-------- DATA EXCERPTS --------
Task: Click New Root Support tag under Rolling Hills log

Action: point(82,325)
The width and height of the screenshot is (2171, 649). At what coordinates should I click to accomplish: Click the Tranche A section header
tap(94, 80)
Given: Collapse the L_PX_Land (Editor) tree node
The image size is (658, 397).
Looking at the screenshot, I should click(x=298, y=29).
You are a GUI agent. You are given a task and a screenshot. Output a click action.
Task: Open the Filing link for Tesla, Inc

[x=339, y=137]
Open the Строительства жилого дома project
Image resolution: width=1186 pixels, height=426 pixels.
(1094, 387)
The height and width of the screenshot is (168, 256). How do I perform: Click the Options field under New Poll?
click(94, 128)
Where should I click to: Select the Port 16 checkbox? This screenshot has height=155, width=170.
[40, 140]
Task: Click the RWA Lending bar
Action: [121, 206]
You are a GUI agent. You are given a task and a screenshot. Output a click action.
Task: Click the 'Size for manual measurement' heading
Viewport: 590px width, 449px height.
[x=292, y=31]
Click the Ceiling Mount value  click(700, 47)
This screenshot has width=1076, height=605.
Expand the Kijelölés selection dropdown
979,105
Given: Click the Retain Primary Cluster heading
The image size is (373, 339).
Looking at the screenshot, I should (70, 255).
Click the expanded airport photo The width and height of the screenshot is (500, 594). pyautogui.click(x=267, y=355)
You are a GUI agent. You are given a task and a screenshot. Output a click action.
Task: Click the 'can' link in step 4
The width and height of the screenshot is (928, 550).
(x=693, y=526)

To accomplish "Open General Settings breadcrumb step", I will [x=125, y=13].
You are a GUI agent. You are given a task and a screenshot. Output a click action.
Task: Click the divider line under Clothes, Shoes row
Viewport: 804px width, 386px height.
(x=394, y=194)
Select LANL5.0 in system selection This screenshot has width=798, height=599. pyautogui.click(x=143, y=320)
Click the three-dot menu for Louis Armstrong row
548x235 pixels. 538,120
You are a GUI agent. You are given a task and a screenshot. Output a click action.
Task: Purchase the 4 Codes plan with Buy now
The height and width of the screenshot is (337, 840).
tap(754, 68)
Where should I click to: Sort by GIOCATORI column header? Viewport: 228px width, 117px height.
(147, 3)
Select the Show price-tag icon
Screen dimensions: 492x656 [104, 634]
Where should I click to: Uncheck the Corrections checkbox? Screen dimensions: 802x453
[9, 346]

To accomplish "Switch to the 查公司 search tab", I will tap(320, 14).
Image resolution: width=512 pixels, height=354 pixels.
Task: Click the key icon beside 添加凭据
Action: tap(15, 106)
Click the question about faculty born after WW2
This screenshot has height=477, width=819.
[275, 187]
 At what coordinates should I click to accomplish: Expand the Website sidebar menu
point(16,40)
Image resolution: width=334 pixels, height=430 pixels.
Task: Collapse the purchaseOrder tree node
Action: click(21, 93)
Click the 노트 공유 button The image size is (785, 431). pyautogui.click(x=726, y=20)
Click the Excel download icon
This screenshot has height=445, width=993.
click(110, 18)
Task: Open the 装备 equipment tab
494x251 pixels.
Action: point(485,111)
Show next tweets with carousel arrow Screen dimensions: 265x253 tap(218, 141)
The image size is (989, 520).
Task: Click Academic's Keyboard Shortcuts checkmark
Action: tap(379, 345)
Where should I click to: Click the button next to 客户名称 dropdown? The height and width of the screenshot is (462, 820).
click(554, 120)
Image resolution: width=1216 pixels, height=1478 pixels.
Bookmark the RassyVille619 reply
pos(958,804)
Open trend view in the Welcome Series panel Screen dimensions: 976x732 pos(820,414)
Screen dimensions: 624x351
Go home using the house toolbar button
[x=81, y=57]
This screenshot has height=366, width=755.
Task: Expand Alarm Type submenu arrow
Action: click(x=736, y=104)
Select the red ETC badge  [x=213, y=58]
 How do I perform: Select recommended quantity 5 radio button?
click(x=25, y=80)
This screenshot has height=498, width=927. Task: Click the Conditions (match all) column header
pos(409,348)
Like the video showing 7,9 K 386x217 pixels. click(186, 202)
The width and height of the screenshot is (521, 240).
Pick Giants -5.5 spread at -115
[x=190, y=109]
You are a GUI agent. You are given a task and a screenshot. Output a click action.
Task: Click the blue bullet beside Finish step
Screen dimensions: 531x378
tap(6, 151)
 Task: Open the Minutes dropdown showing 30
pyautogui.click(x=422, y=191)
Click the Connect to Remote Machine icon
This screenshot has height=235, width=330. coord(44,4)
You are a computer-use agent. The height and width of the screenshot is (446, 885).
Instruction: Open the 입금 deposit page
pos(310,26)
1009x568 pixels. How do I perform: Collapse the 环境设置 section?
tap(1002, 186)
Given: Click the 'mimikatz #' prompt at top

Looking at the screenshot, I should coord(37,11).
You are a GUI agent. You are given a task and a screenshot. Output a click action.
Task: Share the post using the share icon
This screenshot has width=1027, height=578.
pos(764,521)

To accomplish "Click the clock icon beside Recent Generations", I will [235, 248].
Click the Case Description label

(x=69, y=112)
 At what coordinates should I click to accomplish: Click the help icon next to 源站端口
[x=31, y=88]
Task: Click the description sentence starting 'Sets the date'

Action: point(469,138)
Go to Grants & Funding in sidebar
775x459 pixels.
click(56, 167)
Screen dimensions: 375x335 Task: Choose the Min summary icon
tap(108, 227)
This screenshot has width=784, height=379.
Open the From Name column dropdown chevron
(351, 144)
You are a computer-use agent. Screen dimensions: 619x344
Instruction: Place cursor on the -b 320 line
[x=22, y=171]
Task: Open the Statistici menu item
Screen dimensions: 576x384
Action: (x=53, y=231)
--------
» EXERCISE GOAL:
With nothing added or left out, print the data again.

» YOUR SOLUTION:
Task: Click New Root Support tag under Rolling Hills log

Action: point(82,325)
The width and height of the screenshot is (2171, 649). At what coordinates should I click to accomplish: Click the Tranche A section header
tap(94, 80)
Given: Collapse the L_PX_Land (Editor) tree node
The image size is (658, 397).
Looking at the screenshot, I should click(x=298, y=29).
You are a GUI agent. You are given a task and a screenshot. Output a click action.
Task: Open the Filing link for Tesla, Inc

[x=339, y=137]
Open the Строительства жилого дома project
Image resolution: width=1186 pixels, height=426 pixels.
(1094, 387)
The height and width of the screenshot is (168, 256). How do I perform: Click the Options field under New Poll?
click(94, 128)
Where should I click to: Select the Port 16 checkbox? This screenshot has height=155, width=170.
[40, 140]
Task: Click the RWA Lending bar
Action: [121, 206]
You are a GUI agent. You are given a task and a screenshot. Output a click action.
Task: Click the 'Size for manual measurement' heading
Viewport: 590px width, 449px height.
[x=292, y=31]
Click the Ceiling Mount value  click(700, 47)
This screenshot has width=1076, height=605.
Expand the Kijelölés selection dropdown
979,105
Given: Click the Retain Primary Cluster heading
The image size is (373, 339).
Looking at the screenshot, I should (70, 255).
Click the expanded airport photo The width and height of the screenshot is (500, 594). pyautogui.click(x=267, y=355)
You are a GUI agent. You are given a task and a screenshot. Output a click action.
Task: Click the 'can' link in step 4
The width and height of the screenshot is (928, 550).
(x=693, y=526)

To accomplish "Open General Settings breadcrumb step", I will [x=125, y=13].
You are a GUI agent. You are given a task and a screenshot. Output a click action.
Task: Click the divider line under Clothes, Shoes row
Viewport: 804px width, 386px height.
(x=394, y=194)
Select LANL5.0 in system selection This screenshot has width=798, height=599. pyautogui.click(x=143, y=320)
Click the three-dot menu for Louis Armstrong row
548x235 pixels. 538,120
You are a GUI agent. You are given a task and a screenshot. Output a click action.
Task: Purchase the 4 Codes plan with Buy now
The height and width of the screenshot is (337, 840).
tap(754, 68)
Where should I click to: Sort by GIOCATORI column header? Viewport: 228px width, 117px height.
(147, 3)
Select the Show price-tag icon
Screen dimensions: 492x656 [104, 634]
Where should I click to: Uncheck the Corrections checkbox? Screen dimensions: 802x453
[9, 346]

To accomplish "Switch to the 查公司 search tab", I will tap(320, 14).
Image resolution: width=512 pixels, height=354 pixels.
Task: Click the key icon beside 添加凭据
Action: tap(15, 106)
Click the question about faculty born after WW2
This screenshot has height=477, width=819.
[275, 187]
 At what coordinates should I click to accomplish: Expand the Website sidebar menu
point(16,40)
Image resolution: width=334 pixels, height=430 pixels.
Task: Collapse the purchaseOrder tree node
Action: click(21, 93)
Click the 노트 공유 button The image size is (785, 431). pyautogui.click(x=726, y=20)
Click the Excel download icon
This screenshot has height=445, width=993.
click(110, 18)
Task: Open the 装备 equipment tab
494x251 pixels.
Action: point(485,111)
Show next tweets with carousel arrow Screen dimensions: 265x253 tap(218, 141)
The image size is (989, 520).
Task: Click Academic's Keyboard Shortcuts checkmark
Action: tap(379, 345)
Where should I click to: Click the button next to 客户名称 dropdown? The height and width of the screenshot is (462, 820).
click(554, 120)
Image resolution: width=1216 pixels, height=1478 pixels.
Bookmark the RassyVille619 reply
pos(958,804)
Open trend view in the Welcome Series panel Screen dimensions: 976x732 pos(820,414)
Screen dimensions: 624x351
Go home using the house toolbar button
[x=81, y=57]
This screenshot has height=366, width=755.
Task: Expand Alarm Type submenu arrow
Action: click(x=736, y=104)
Select the red ETC badge  [x=213, y=58]
 How do I perform: Select recommended quantity 5 radio button?
click(x=25, y=80)
This screenshot has height=498, width=927. Task: Click the Conditions (match all) column header
pos(409,348)
Like the video showing 7,9 K 386x217 pixels. click(186, 202)
The width and height of the screenshot is (521, 240).
Pick Giants -5.5 spread at -115
[x=190, y=109]
You are a GUI agent. You are given a task and a screenshot. Output a click action.
Task: Click the blue bullet beside Finish step
Screen dimensions: 531x378
tap(6, 151)
 Task: Open the Minutes dropdown showing 30
pyautogui.click(x=422, y=191)
Click the Connect to Remote Machine icon
This screenshot has height=235, width=330. coord(44,4)
You are a computer-use agent. The height and width of the screenshot is (446, 885).
Instruction: Open the 입금 deposit page
pos(310,26)
1009x568 pixels. How do I perform: Collapse the 环境设置 section?
tap(1002, 186)
Given: Click the 'mimikatz #' prompt at top

Looking at the screenshot, I should coord(37,11).
You are a GUI agent. You are given a task and a screenshot. Output a click action.
Task: Share the post using the share icon
This screenshot has width=1027, height=578.
pos(764,521)

To accomplish "Click the clock icon beside Recent Generations", I will [235, 248].
Click the Case Description label

(x=69, y=112)
 At what coordinates should I click to accomplish: Click the help icon next to 源站端口
[x=31, y=88]
Task: Click the description sentence starting 'Sets the date'

Action: point(469,138)
Go to Grants & Funding in sidebar
775x459 pixels.
click(56, 167)
Screen dimensions: 375x335 Task: Choose the Min summary icon
tap(108, 227)
This screenshot has width=784, height=379.
Open the From Name column dropdown chevron
(351, 144)
You are a computer-use agent. Screen dimensions: 619x344
Instruction: Place cursor on the -b 320 line
[x=22, y=171]
Task: Open the Statistici menu item
Screen dimensions: 576x384
Action: (x=53, y=231)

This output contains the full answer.